💪🏽 IMPROVE LAGGING HAMSTRINGS
👇 Hamstrings can be a tricky muscle to train, sometimes it seems like nothing makes them grow. That might be because you haven’t gotten them to activate properly. The hamstring muscles can often be tight and hypertonic which makes their activation hard and we often neglect stretching them and activating them properly. Unfortunately they won’t grow to the fullest amount if you just blast them with hamstring curls; they require some hip extension movements as well.
✅This is where RDLs & Good mornings come in, however its often that people do this in the wrong way to target the hamstring. The hamstrings are longer thinner muscles which are meant for more of a velocity production rather than force like the glutes, which they compete with for hip extension. This becomes a problem when we try to work them with heavy loads on RDLs and good mornings, you may feel them working, but that’s most likely them just stretching.
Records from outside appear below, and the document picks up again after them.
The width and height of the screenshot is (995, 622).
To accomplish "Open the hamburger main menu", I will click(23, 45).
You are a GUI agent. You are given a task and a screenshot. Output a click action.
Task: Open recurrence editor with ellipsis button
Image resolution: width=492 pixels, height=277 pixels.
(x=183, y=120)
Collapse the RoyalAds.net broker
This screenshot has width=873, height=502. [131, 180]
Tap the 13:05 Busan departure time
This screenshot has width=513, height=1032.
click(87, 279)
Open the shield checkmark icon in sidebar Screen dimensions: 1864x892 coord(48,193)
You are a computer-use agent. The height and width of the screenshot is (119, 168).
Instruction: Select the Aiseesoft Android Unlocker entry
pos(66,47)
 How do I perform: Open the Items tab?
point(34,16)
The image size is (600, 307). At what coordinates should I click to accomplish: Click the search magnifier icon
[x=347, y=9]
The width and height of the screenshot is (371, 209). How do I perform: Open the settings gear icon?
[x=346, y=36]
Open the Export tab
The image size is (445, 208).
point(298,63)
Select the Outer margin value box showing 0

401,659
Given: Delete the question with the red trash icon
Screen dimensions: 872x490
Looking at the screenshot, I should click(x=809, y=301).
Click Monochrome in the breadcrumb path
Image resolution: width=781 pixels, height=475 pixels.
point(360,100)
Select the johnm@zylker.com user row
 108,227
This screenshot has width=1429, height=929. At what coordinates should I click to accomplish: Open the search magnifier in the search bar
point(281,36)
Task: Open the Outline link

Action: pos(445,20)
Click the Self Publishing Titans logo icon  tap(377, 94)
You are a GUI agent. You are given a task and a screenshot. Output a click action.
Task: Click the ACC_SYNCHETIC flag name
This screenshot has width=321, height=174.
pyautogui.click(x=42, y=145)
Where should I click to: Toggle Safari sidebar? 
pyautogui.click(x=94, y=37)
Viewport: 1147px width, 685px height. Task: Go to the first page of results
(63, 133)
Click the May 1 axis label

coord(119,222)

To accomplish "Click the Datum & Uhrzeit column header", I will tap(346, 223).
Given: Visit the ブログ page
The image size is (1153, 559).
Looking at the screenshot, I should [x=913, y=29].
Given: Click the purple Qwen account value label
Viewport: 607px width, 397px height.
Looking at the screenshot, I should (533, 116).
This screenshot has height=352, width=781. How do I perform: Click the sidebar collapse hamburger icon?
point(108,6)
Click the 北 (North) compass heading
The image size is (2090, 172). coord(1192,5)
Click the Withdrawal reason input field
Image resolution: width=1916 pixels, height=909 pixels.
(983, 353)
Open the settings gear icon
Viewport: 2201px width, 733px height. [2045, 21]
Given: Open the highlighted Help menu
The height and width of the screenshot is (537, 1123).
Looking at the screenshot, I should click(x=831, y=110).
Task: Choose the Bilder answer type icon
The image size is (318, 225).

✅To properly train them you have learn to activate them properly and give them their proper length back. To do this you can start with RDL’s with dumbbells this will make sure you’re doing a lighter weight and getting greater hip flexion to give the hamstrings a nice stretch and allow for lighter weight so they can work properly. Once you’ve progressed enough to where you feel them starting to work you can progress on to the next variation Single leg RDL’s.
✅You can start without any weight because you’ll notice there is a significant balance aspect to this exercise. The key to this exercise is hinging at the hip and moving as one piece form your head to your foot keeping everything in line. You’ll notice you get more of a stretch doing these single legged starting with the back leg slightly bent then moving to straight. You can progress eventually to weight in the same side as the hinging leg then to the opposite. Once you feel comfortable with these you can eventually try the Nordic hamstring curl!
🚨 If you progress properly you should notice a difference in a few weeks and your hamstrings will be sore the next day.